Se
dovessi definire Franklin con due aggettivi direi senza dubbio
"visionario" e "insolito": nel primo caso somiglia molto ad un sogno
parallelo, dove la vita di qualcuno diventa motivo per intrecci e storie
a catena. Nel secondo caso si capisce fin da subito che non si tratta di
un film come tanti altri : le immagini e le scene iniziali danno l'idea
di qualcosa di inconsueto, enigmatico e sfuggente, qualcosa di non
chiaro o definito che allontana ogni minima parvenza classica. E anche
se sembra tutto cosi lento e pacato, la vicenda non conosce sosta e si
snoda lungo un percorso che si arricchisce sempre di nuovi dettagli Si
tratta infatti di una storia che si comprende solo andando avanti, con
un occhio a quello che è già successo dietro: i personaggi hanno tutti
una loro identità e un obiettivo ben preciso e sono alla ricerca di un
qualcosa che se rapportato sè stessi acquista un valore nascosto e
prezioso. Il padre che cerca il figlio dà l'idea della ricerca di un
qualcosa dimenticata per strada, mai goduta e rimpianta. La donna con
istinti suicidi riflette l'immagine della figura "tormentata", stanca
della vita e dei suoi inganni. Il ragazzo che vede la "donna della sua
vita", invece, rappresenta la voglia di evadere e sognare a occhi aperti
e magari di trovare una persona "immaginaria" che ci corrisponda
appieno, senza esprimere giudizi.. E poi c'è il guerriero della notte,
colui che immagina un Mondo parallelo, vicino al nostro, e dimenticato
da tutti, persino da Dio. Un posto chiamato "città di mezzo" dove ognuno
ha bisogno di credere in qualcosa, perchè è quello a rappresentare il
principale segno di riconoscimento. Un"Mondo" popolato da umani devoti
alle fedi più inconsuete, dove tutto scorre veloce e antico. E in questo
inno "alla religione e alle sue espressioni inusuali, l'uomo senza volto
è l'unico a non avere fede: l'unico obiettivo prefissato è di salvare
una bambina e stanare il capo di una setta, chiamato "individuo" ed è
disposto a tutto pur di raggiungere il suo intento. Quello che accade
dopo è il giusto seguito a quanto descritto finora: per uno strano gioco
del destino le storie dei 4 protagonisti troveranno un epilogo insolito
e inaspettato, pieno di significati profondi sulla vita.
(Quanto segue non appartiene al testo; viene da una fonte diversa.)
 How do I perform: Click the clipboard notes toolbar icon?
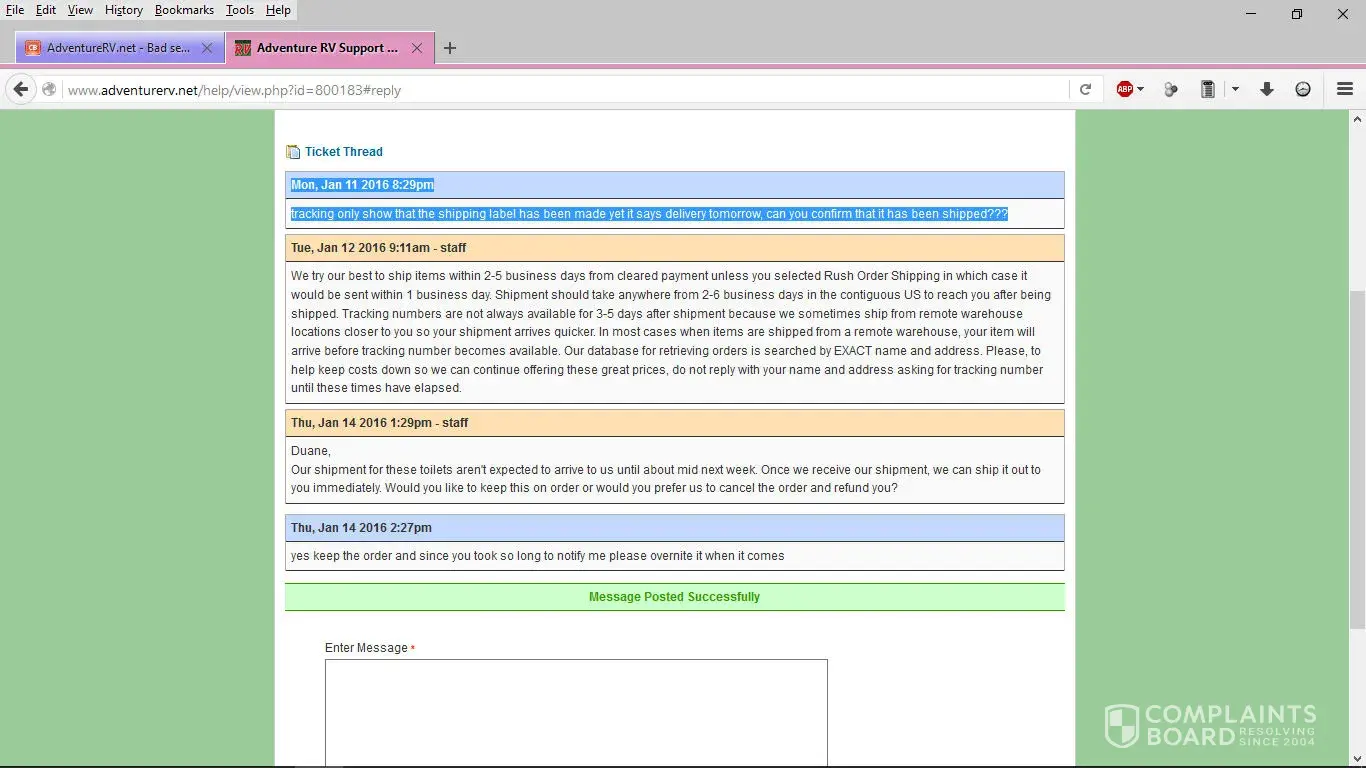tap(1207, 90)
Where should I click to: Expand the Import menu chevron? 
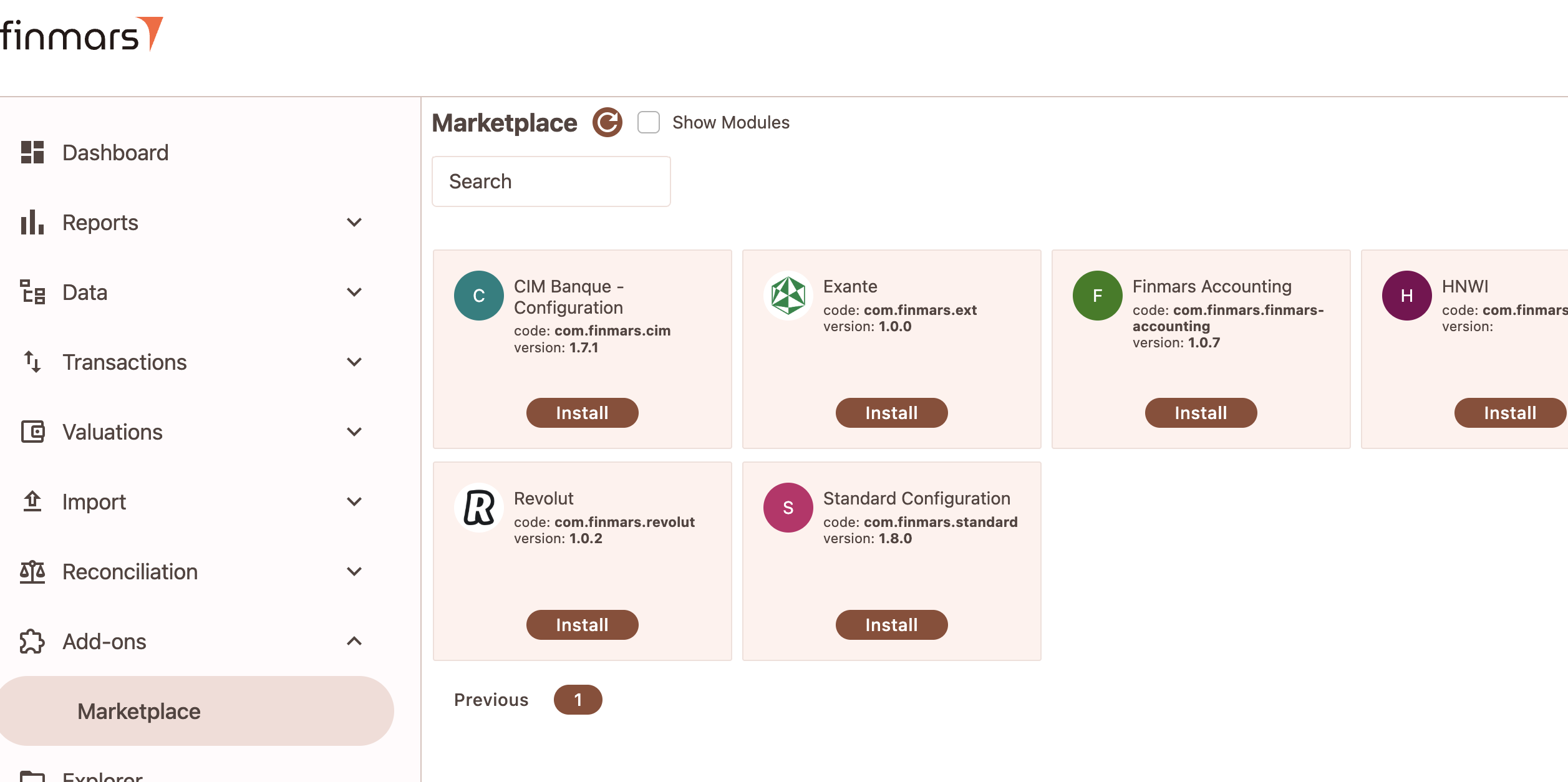point(354,501)
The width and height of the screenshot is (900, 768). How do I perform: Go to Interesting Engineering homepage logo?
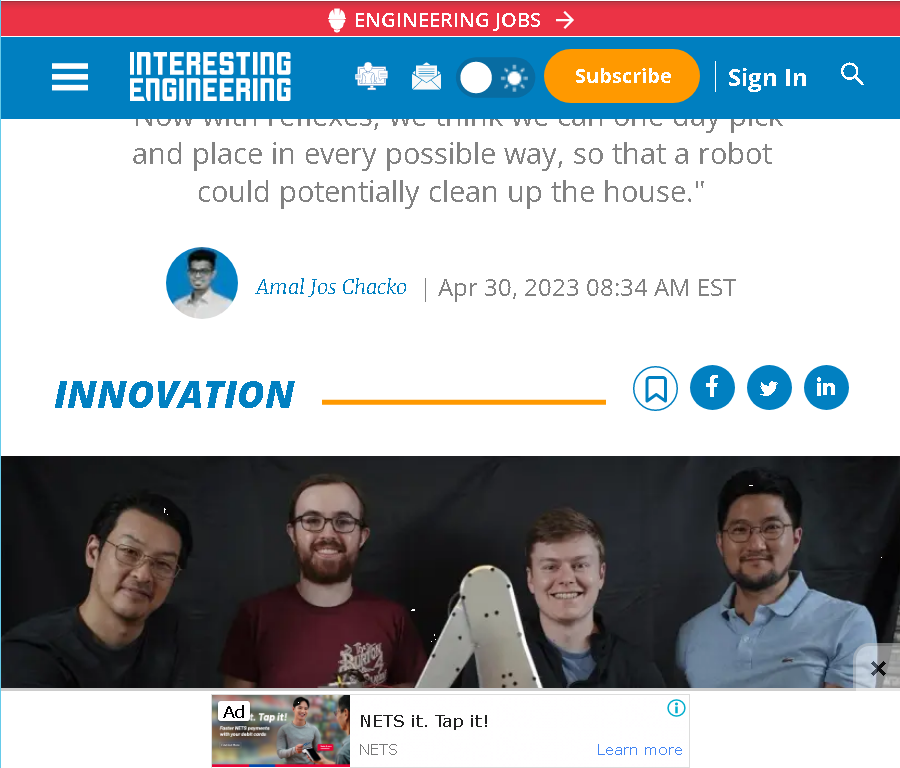tap(210, 76)
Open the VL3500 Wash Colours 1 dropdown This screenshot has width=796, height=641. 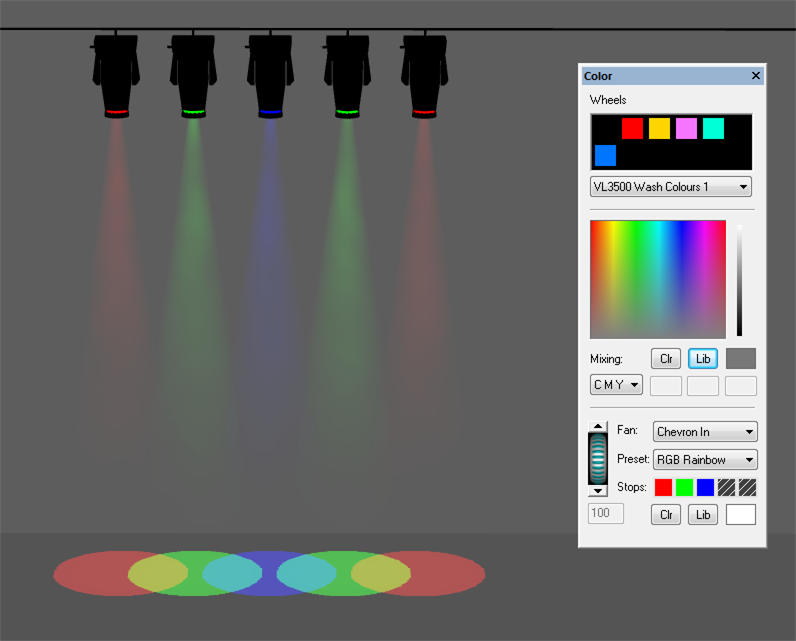pos(670,187)
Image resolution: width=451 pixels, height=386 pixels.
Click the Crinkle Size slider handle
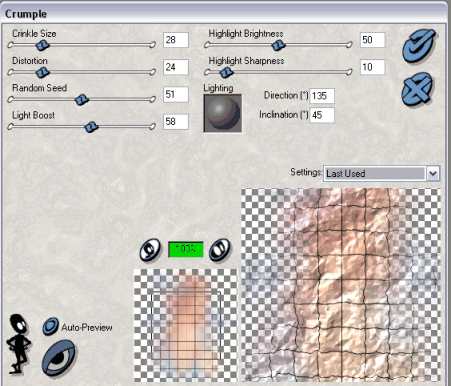42,45
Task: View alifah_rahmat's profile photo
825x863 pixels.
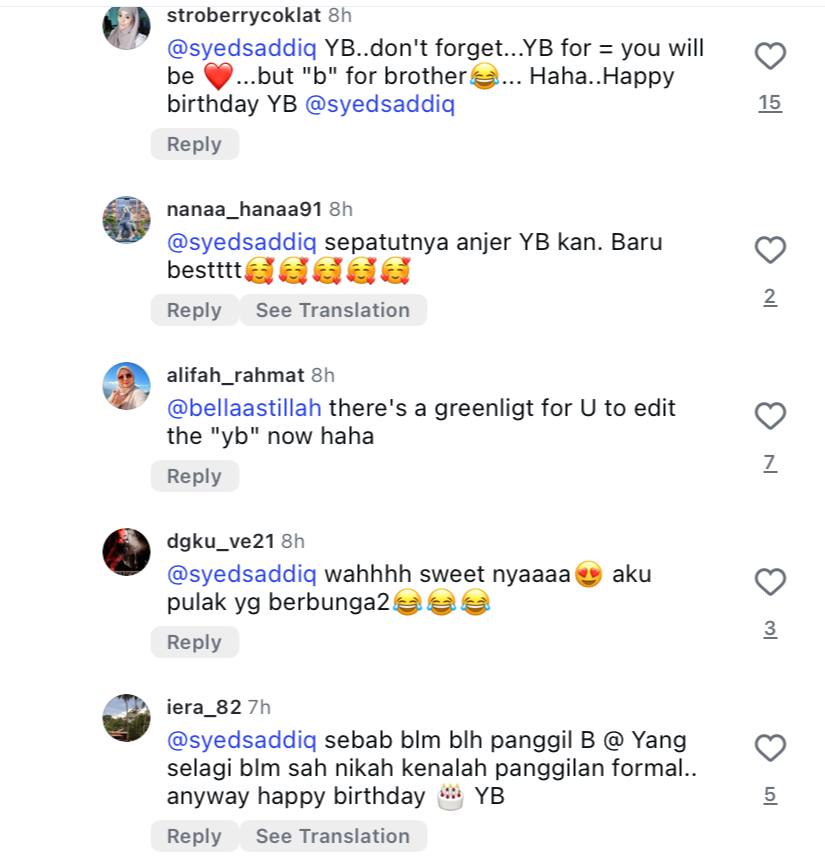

Tutto quello
che era rimasto inespresso nella prima parte del film, riuscirà a
trovare una sua forma di espressione finale. Sarà un proiettile a
cambiare le sorti dei giochi, un oggetto piccolo, quasi insignificante,
cosi infimo e subdolo nel suo modo di agire, da insinuarsi nella vita
delle persone e sconvolgerne le sorti in maniera indelebile. E dove non
c'è spazio per i sogni onirici è li che subentra la realtà dei fatti,
con la sua dose di oggettiva certezza.